Saved entries
+--

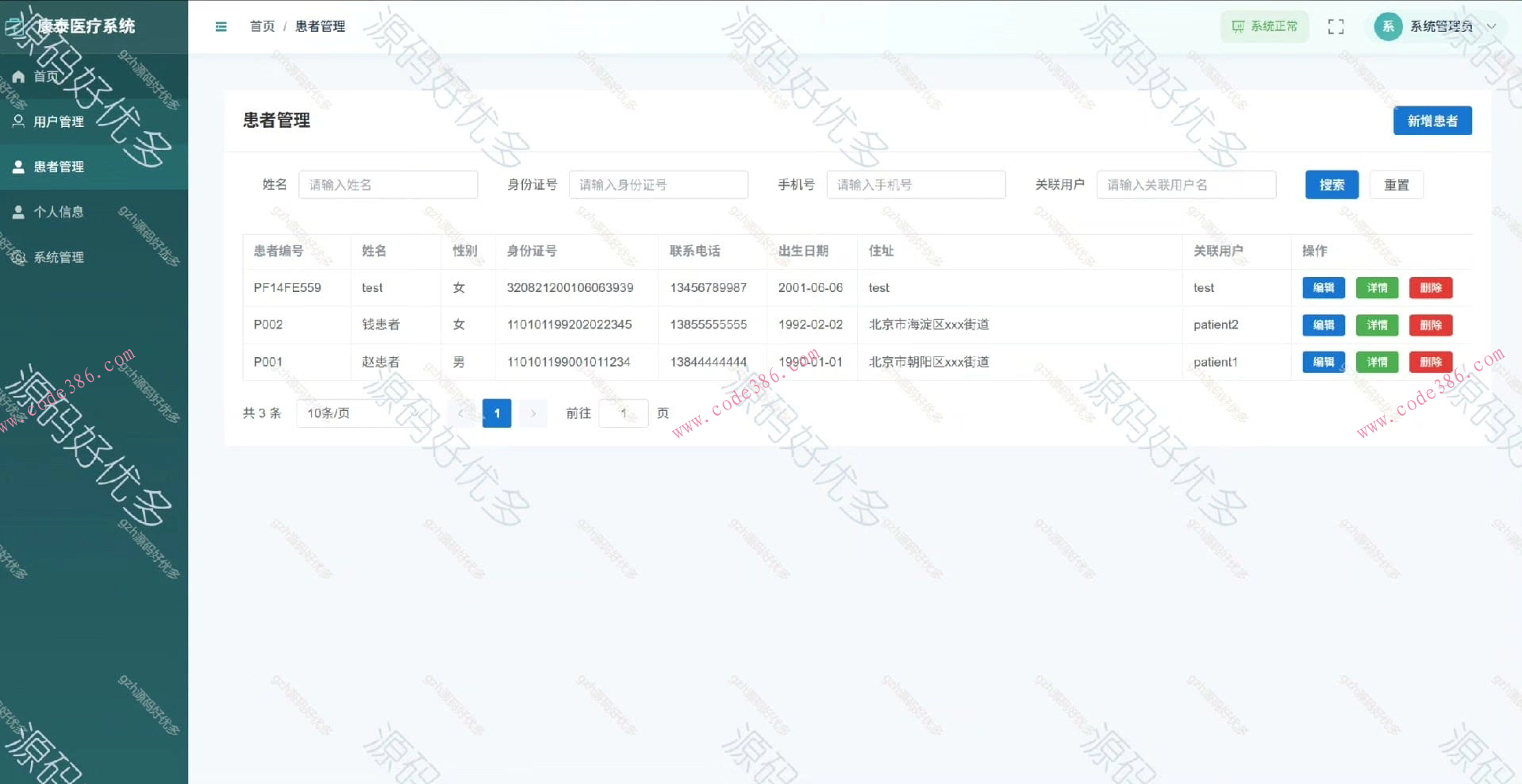Screen dimensions: 1522x784
Task: View 详情 for patient 钱患者
Action: tap(1377, 325)
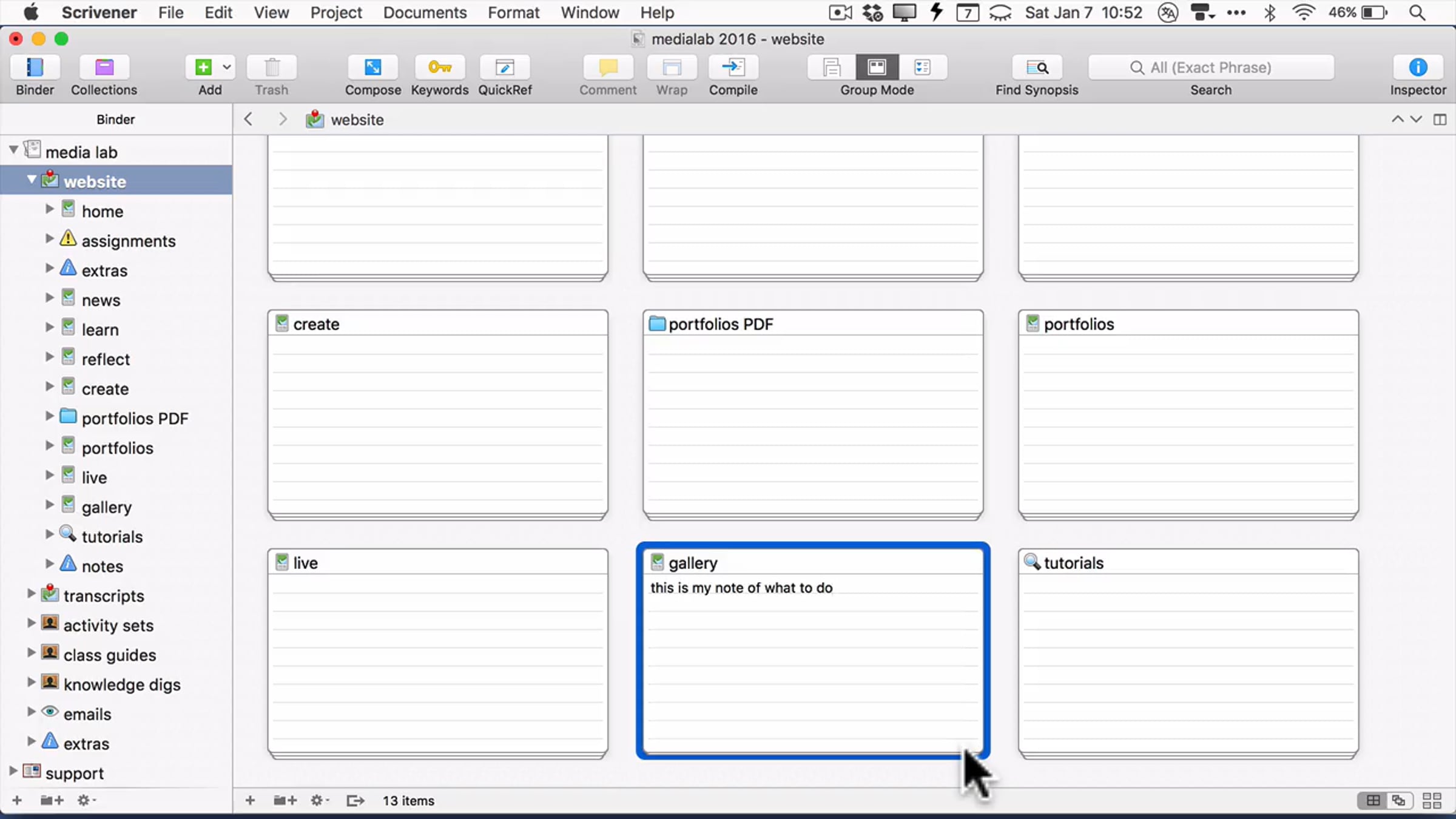Screen dimensions: 1456x819
Task: Expand the assignments folder in Binder
Action: pyautogui.click(x=50, y=239)
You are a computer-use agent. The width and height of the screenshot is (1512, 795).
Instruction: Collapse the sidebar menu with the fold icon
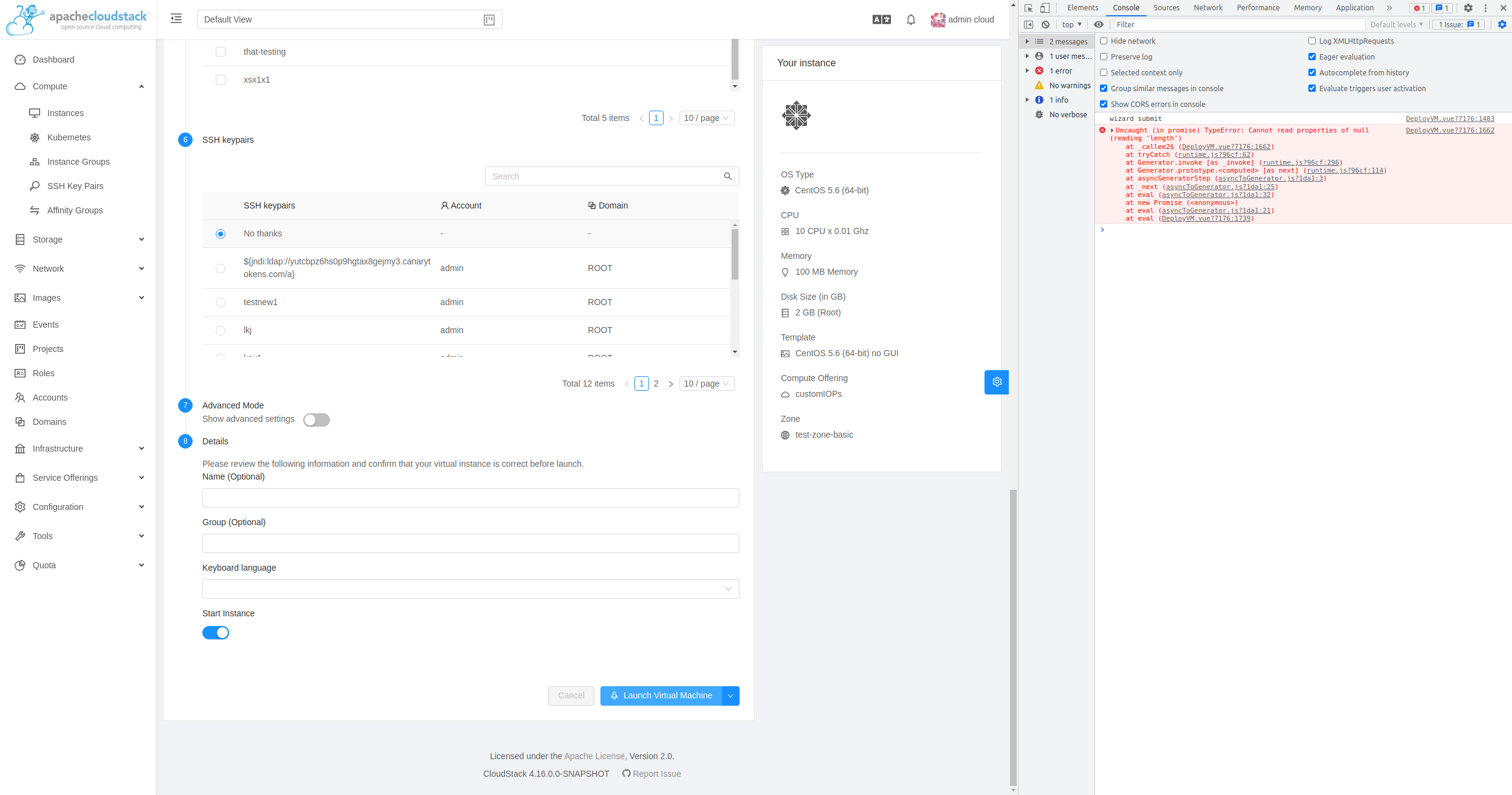pyautogui.click(x=176, y=19)
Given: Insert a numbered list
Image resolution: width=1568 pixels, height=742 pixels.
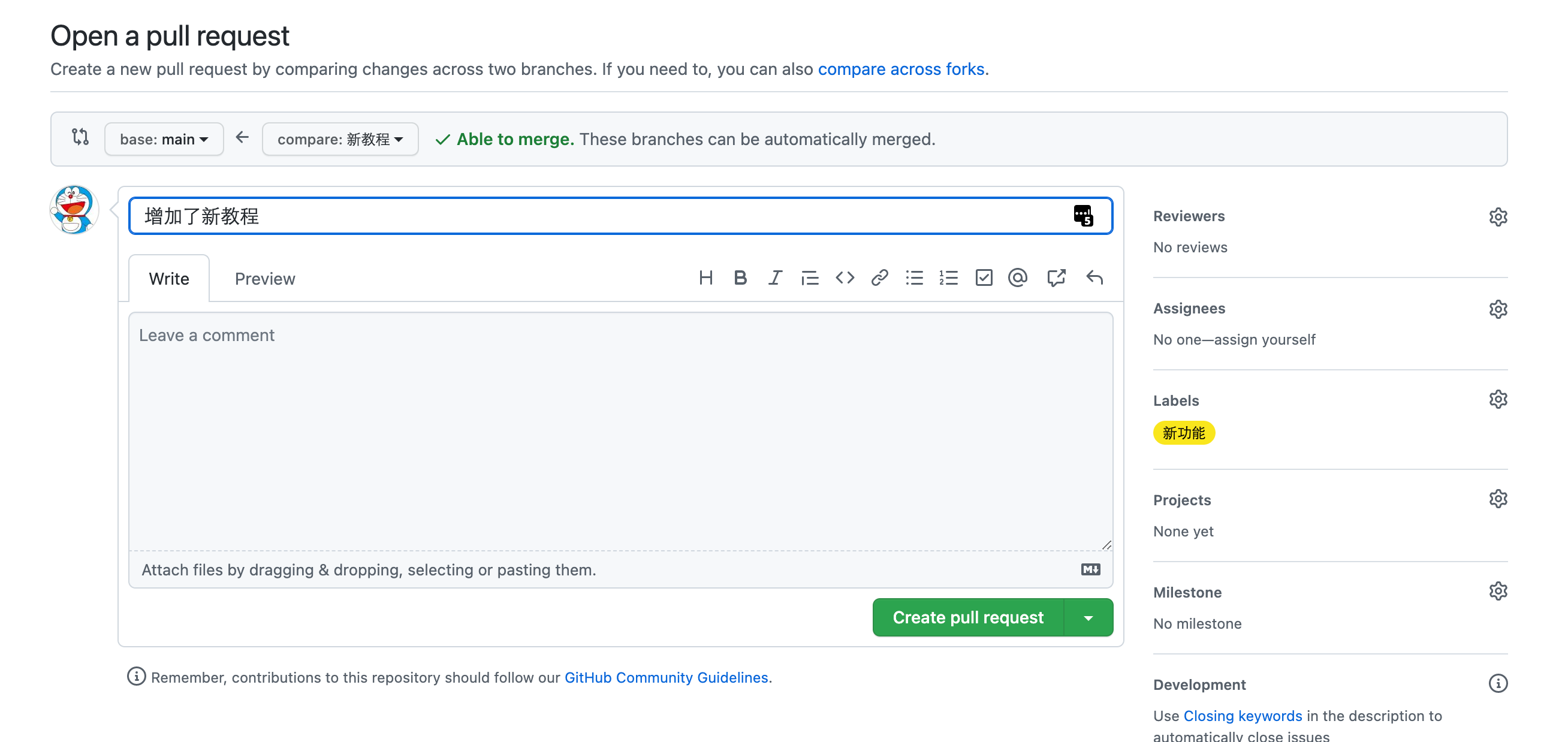Looking at the screenshot, I should pos(948,278).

+--

Please set down, exactly and with nothing added, the lines from the line with "Given: Insert a numbered list" to the end of the entries above, omitting pictures.

(ANSWER SECTION)
Given: Insert a numbered list
Image resolution: width=1568 pixels, height=742 pixels.
Looking at the screenshot, I should pos(948,278).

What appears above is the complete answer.